The problem –
Please report how many lines in these records contain the string "disponibili", and give nothing besides the number.

*** Records supplied ***

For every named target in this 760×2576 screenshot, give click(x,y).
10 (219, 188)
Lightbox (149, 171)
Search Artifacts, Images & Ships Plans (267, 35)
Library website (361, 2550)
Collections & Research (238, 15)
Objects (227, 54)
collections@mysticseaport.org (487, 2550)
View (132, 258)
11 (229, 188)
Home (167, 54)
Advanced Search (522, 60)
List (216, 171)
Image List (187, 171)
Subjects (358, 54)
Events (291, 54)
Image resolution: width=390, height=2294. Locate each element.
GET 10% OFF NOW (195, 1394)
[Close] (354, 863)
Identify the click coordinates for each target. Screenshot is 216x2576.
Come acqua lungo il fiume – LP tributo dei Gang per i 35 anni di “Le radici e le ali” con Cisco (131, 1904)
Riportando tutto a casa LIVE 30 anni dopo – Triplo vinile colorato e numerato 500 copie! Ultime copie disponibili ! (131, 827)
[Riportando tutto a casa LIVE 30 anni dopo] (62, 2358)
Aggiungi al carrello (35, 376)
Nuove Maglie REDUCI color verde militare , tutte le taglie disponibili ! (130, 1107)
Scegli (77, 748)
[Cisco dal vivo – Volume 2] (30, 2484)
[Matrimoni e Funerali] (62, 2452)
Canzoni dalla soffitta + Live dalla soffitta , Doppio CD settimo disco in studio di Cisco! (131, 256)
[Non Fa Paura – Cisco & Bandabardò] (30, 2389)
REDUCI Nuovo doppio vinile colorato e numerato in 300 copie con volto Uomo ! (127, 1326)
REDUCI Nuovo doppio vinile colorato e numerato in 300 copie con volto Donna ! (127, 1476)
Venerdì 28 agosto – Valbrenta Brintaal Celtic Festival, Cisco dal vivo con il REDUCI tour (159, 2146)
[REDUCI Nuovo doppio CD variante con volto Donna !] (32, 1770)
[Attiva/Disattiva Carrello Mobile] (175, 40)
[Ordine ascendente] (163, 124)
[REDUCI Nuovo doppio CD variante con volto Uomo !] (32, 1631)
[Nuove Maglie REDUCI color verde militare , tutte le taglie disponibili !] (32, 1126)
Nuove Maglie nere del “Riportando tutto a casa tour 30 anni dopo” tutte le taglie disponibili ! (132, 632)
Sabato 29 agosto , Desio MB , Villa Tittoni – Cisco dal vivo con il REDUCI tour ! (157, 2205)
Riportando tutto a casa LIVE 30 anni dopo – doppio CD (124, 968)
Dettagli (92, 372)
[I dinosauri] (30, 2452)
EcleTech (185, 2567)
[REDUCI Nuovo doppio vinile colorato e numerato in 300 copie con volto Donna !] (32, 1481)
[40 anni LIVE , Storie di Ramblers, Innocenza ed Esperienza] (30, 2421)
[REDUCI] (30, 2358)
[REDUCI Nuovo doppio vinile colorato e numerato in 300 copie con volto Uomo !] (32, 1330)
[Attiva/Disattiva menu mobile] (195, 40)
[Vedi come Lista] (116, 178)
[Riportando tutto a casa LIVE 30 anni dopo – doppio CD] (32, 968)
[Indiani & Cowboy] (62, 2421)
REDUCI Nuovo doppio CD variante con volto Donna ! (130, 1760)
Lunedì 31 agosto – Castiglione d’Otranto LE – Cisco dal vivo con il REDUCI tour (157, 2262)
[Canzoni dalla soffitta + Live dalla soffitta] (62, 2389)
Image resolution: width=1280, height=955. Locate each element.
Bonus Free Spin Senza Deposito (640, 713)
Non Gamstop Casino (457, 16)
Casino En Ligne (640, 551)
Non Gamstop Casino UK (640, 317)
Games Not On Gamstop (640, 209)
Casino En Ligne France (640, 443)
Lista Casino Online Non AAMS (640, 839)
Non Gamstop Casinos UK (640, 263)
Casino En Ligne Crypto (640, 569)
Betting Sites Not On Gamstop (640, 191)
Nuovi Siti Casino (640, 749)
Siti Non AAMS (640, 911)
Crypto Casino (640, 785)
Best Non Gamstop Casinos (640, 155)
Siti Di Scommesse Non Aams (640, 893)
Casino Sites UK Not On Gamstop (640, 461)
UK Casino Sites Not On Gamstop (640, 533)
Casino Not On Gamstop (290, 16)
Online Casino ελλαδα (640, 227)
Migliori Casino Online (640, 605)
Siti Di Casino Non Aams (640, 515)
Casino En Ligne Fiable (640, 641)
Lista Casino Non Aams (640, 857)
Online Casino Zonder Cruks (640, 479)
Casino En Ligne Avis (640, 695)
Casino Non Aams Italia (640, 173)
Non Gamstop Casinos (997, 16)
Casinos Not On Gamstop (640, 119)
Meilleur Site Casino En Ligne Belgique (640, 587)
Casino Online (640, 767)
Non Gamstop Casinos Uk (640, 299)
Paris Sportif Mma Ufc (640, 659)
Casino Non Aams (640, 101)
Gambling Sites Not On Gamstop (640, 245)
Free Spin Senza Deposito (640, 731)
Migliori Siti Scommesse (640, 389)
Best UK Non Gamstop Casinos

*** End of Records supplied ***

Solved problem –
4